Thursday, October 1, 2015

Even Small Companies Benefit From A Center Of Excellence Team

User adoption is a double-edged sword for some companies. As more users become more active on Salesforce, and as more departments find it to be the best solution for their needs, the more work administrators and developers have in keeping the system working the way users need it to work.

I've heard of companies that have such a large backlog of requests in Salesforce that by the time any work request gets cleared, the requesting user may no longer even need whatever they requested. Obviously pulling work requests out of a backlog on a First In First Out basis is not a manageable solution for anything much more complicated than user provisioning and password regeneration.
A governance team can help keep things running smoothly.

Instead, companies should consider implementing a more mature governance system like a Center of Excellence (CoE), or scaled down version in the form of a Success Team. This governance body for Salesforce orgs brings all the stakeholders to the table at once and provides transparency into the important issues each department is facing.

You may be familiar with scenarios of what happens without a CoE: multiple departments need customization work but the administrators and developers are stretched too thin to dedicate a resource to any project. In some companies, new requests simply spread resources even thinner across yet more work.

For example, the product department needs a way to mass input new products while the customer service department needs a smoother way to handle complex steps for authorizing a product return and credit. The admins and developers are stretched too thin to take on both tasks simultaneously. But that's what they are asked to do any way. And so both projects chug along ever more slowly without the proper attention to detail.

Instead, an active CoE can prioritize these requests based on input from administrator, developer and end-user representatives.  But the administrator has to be given a lot of say in the CoE decisions.

Special talents of any good Salesforce Administrator include the ability to understand your specific business processes and how they relate to Salesforce features and capabilities. Companies need to use that person's knowledge to put projects in logical order and give them a reasonable timeline. And in some cases, departments may discover that their needs overlap and the administrator can accomplish multiple tasks at once.

Nightmares of No Governance

One administrator I worked with had multiple departments needing a way to combine records into various related groups. A simple addition to the data model and Heroku Connect settings could have made that possible, but coordinating with three departments for a solution required getting everyone together to discuss. That is the most difficult part of projects without a CoE.
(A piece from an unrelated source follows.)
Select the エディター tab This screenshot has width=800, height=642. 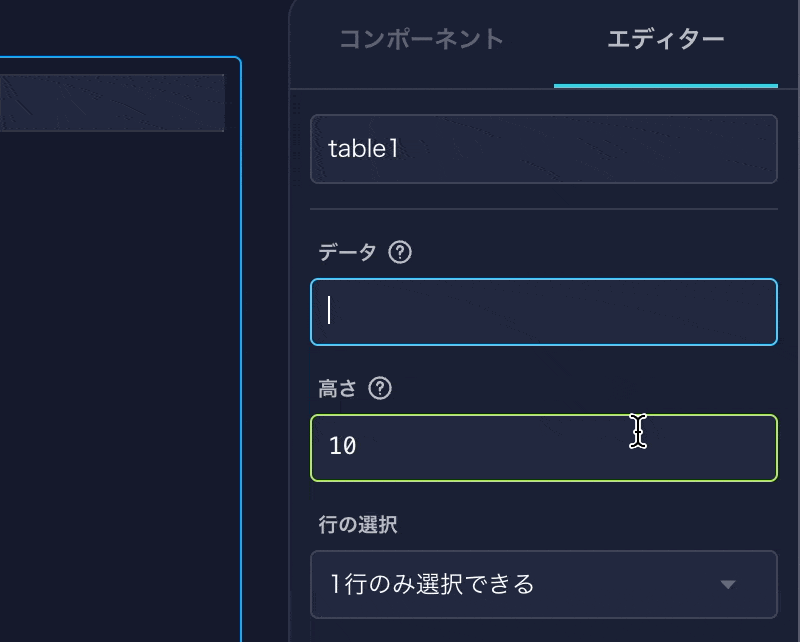click(665, 40)
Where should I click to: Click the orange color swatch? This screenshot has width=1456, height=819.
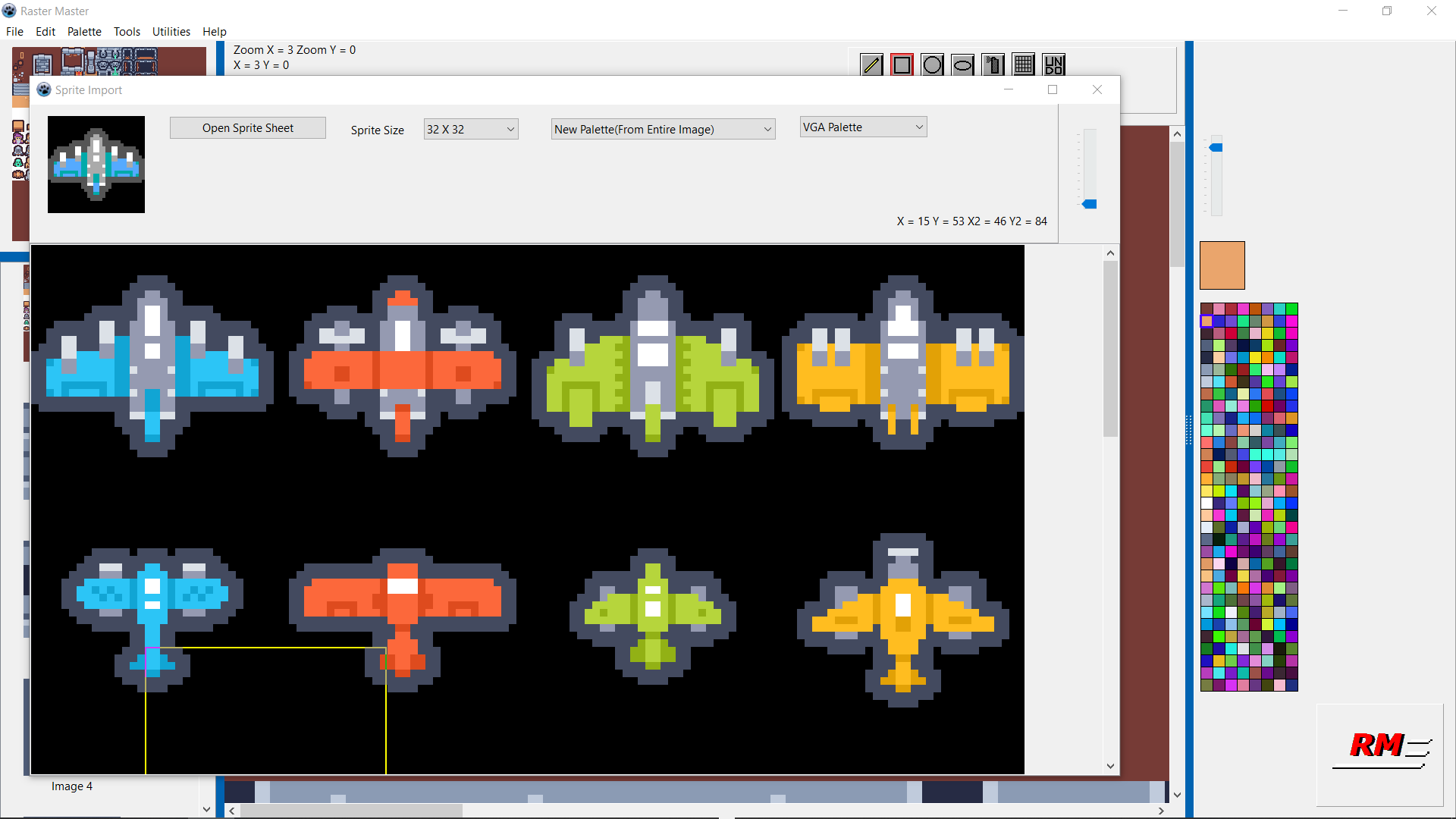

In this example, the administrator had built out and populated a model that no one was using. The administrator had been working with customer service, but that department had turned its attention to fighting other fires.  The product department was at a loss about how even to put a request together for configuration changes in Salesforce and had a terrible relationship with IT.  And the marketing department did not know they could simply use Heroku Connect to pull the data they needed from Salesforce into their web app. The administrator and developers didn't even have a way to communicate to users that solutions were complete because they did not have User Acceptance Testing scheduled.

I've also worked with CIOs who make purchasing decisions based on demos rather than actual product testing in Sandbox. These CIOs expect administrators to configure ill-conceived or undefined solutions with untested products. Yet a CoE can create well defined functional requirements enabling the administrator and select users to conduct basic testing before purchase decisions in order to determine how new packages interact with existing systems and whether they address basic business needs.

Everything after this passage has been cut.